§ **Instructions for the task**
Give the count of lines in the records below that contain "computer", and say nothing more.

# # #

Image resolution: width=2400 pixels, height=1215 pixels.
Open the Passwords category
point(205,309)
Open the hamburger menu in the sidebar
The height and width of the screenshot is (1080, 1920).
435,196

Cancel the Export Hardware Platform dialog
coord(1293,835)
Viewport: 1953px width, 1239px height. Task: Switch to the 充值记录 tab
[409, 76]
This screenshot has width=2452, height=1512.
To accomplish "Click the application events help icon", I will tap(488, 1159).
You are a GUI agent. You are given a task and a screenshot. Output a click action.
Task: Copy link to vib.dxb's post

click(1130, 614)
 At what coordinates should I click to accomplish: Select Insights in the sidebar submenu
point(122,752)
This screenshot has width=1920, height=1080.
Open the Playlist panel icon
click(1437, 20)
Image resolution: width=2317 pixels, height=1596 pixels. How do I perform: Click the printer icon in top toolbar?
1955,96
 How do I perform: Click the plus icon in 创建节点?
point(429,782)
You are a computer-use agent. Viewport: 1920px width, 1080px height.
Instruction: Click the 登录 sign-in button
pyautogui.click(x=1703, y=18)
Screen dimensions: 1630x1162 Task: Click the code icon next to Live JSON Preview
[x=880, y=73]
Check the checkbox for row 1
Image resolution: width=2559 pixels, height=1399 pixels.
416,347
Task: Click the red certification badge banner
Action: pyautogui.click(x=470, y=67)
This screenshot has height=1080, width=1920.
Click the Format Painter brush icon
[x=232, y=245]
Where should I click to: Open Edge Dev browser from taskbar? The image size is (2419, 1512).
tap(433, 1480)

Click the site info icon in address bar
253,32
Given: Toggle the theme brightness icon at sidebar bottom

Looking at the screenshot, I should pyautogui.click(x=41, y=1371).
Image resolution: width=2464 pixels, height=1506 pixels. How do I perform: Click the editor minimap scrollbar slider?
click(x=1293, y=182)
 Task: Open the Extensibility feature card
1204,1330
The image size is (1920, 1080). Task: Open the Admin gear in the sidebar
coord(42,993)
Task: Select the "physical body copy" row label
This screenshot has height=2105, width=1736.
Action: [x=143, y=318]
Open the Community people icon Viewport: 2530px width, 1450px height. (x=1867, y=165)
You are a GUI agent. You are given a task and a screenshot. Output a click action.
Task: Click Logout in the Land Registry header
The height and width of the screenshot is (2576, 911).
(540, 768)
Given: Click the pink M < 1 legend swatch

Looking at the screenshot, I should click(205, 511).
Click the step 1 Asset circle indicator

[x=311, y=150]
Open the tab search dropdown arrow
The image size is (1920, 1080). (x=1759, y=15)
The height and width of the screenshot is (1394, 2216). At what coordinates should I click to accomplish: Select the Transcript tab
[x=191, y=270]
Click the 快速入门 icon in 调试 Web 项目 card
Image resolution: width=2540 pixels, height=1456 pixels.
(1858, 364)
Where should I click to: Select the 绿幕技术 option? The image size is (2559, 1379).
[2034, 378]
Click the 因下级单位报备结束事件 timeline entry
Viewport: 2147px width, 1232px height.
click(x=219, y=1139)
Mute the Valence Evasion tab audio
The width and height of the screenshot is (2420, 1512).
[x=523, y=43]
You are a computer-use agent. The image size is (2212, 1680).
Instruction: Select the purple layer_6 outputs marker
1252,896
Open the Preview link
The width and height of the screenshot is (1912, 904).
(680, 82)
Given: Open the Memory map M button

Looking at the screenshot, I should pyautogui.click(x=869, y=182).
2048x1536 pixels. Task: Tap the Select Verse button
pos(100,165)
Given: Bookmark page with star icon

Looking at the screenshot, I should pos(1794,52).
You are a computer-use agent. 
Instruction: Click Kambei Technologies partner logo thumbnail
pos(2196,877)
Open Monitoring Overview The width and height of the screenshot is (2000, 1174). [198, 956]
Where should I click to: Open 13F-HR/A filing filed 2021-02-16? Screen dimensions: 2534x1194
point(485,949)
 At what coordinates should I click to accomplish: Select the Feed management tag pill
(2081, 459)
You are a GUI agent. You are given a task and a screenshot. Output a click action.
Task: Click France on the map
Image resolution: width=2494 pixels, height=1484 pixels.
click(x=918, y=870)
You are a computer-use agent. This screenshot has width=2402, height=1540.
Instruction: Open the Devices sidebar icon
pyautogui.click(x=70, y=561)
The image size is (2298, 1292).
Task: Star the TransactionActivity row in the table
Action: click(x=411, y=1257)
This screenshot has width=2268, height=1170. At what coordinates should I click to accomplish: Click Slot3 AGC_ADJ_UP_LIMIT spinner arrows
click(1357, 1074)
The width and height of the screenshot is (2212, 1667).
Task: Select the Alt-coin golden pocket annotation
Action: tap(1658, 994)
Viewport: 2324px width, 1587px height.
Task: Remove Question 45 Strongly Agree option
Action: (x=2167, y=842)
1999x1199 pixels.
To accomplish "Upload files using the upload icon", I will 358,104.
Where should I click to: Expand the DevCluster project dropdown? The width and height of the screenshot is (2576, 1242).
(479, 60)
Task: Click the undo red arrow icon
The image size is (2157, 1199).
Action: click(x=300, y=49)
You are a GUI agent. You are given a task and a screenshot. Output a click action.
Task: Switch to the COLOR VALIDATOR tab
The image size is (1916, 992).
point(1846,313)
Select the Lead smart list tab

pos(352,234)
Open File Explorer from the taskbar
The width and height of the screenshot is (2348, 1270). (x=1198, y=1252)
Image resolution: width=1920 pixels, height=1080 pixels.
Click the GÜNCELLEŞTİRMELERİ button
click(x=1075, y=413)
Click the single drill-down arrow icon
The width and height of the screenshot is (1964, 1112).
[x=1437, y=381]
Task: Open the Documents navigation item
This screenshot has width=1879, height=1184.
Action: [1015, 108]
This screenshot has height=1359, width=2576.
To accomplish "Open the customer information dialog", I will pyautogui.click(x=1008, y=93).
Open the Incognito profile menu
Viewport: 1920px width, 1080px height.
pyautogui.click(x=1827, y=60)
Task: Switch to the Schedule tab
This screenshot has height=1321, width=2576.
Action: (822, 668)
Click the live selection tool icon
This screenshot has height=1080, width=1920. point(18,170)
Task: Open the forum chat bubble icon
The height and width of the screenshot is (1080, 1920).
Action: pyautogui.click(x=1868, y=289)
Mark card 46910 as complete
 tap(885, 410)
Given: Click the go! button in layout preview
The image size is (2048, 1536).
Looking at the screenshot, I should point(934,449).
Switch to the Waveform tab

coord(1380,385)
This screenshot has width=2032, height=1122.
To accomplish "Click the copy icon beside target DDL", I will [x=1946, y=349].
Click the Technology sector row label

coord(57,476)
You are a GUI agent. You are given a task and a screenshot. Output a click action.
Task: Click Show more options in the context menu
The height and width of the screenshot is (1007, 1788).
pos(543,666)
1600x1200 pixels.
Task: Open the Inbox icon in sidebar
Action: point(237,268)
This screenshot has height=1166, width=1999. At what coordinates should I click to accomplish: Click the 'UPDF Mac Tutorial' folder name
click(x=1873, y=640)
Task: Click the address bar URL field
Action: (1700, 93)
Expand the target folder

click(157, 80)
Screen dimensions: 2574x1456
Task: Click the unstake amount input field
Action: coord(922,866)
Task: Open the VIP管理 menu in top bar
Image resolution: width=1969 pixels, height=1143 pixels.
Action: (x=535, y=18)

# # #

§ **Reply**
4